Braga, sexta-feira

Covid-19: Mais de 217 mil mortos e mais de três milhões de infetados em todo mundo

Internacional

29 Abril 2020

Redação

A pandemia de covid-19 já matou 217.439 pessoas e infetou mais de três milhões em todo o mundo desde que surgiu em dezembro na cidade chinesa de Wuhan, segundo um balanço da AFP às 11:00.

A pandemia de covid-19 já matou 217.439 pessoas e infetou mais de três milhões em todo o mundo desde que surgiu em dezembro na cidade chinesa de Wuhan, segundo um balanço da AFP às 11:00.

De acordo com os dados da agência de notícias francesa, a partir de dados oficiais, foram registados 217.439 mortos e mais de 3.104.330 infetados em 193 países.

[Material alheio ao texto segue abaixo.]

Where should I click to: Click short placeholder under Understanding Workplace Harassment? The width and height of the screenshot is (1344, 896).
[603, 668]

Pelo menos 859.100 foram consideradas curadas pelas autoridades de saúde.

Os Estados Unidos, que registaram a primeira morte ligada ao coronavírus no final de fevereiro, lideram em número de mortos e casos, com 58.355 e 1.012.583, respetivamente.

Pelo menos 115.936 pessoas foram declaradas curadas pelas autoridades de saúde nos Estados Unidos.

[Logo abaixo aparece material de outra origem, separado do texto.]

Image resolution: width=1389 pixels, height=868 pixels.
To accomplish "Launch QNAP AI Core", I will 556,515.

Depois dos Estados Unidos, os países mais afetados são Itália, com 27.359 mortos para 201.505 casos, Espanha com 24.275 mortos (212.917 casos), França com 23.660 mortos (168.935 casos) e Reino Unido com 21.678 mortos (161.145 casos).

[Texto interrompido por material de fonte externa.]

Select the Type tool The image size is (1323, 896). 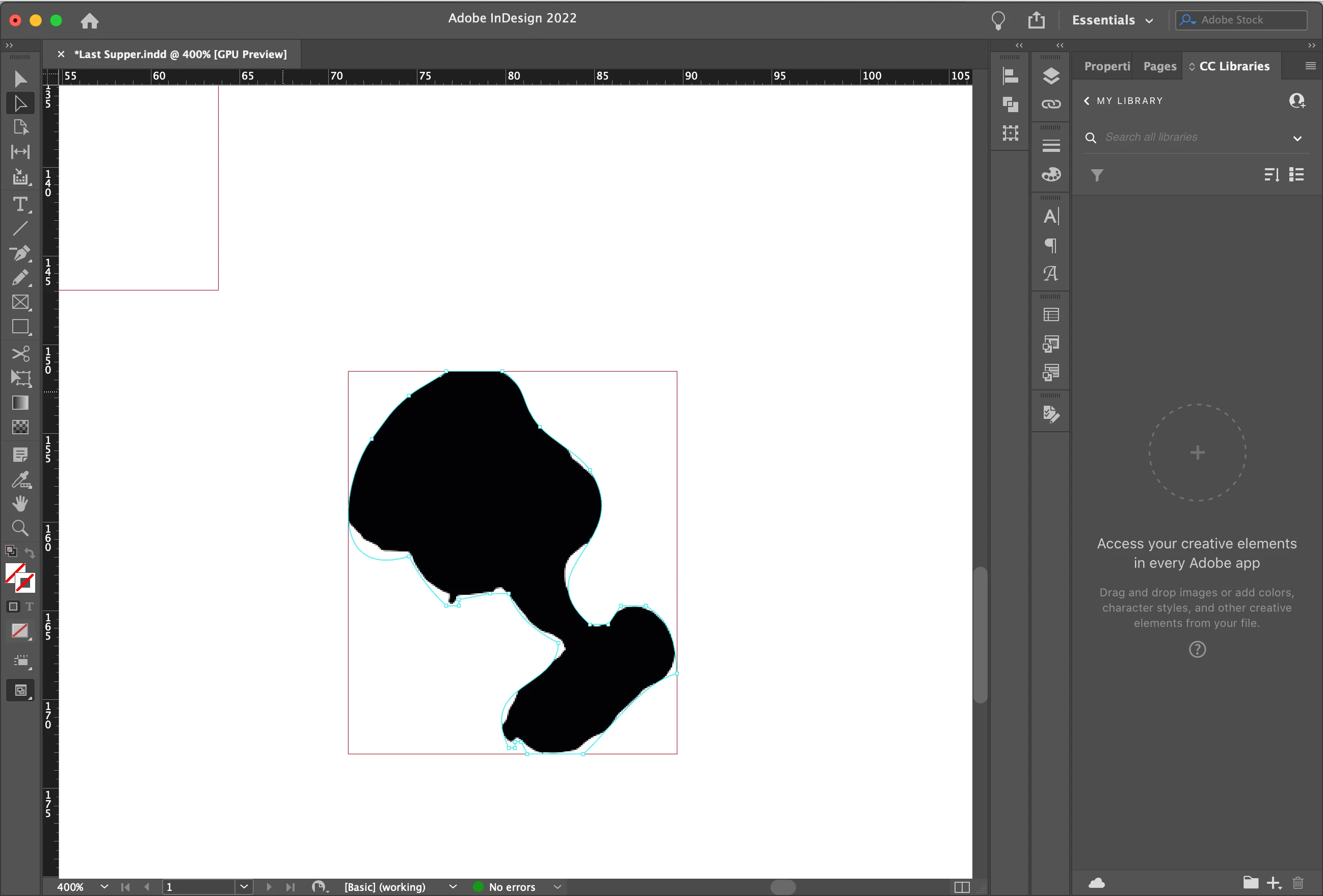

A China (excluindo os territórios de Hong Kong e Macau), onde a epidemia começou no final de dezembro, contabilizou 82.858 casos (22 novos entre terça-feira e hoje), incluindo 4.633 mortos (nenhuma nova) e 77.578 curados.

O Chade anunciou na terça-feira os primeiros mortos ligadas ao vírus no seu território.

Até às 11:00 de hoje, a Europa totalizou 129.723 mortos para 1.431.470 casos, Estados Unidos e Canadá 61.284 mortos (1.062.398 casos), América Latina e Caraíbas 9.827 mortos (189.199 casos), Ásia 8.376 mortos (213.792 casos), Médio Oriente 6.587 mortos (164.629 casos), África 1.526 mortos (34.786 casos) e Oceânia 116 mortes (8.057 casos).

A AFP alerta que o número de casos diagnosticados reflete apenas uma fração do número real de infeções, já que um grande número de países está agora a testar apenas os casos que requerem atendimento hospitalar.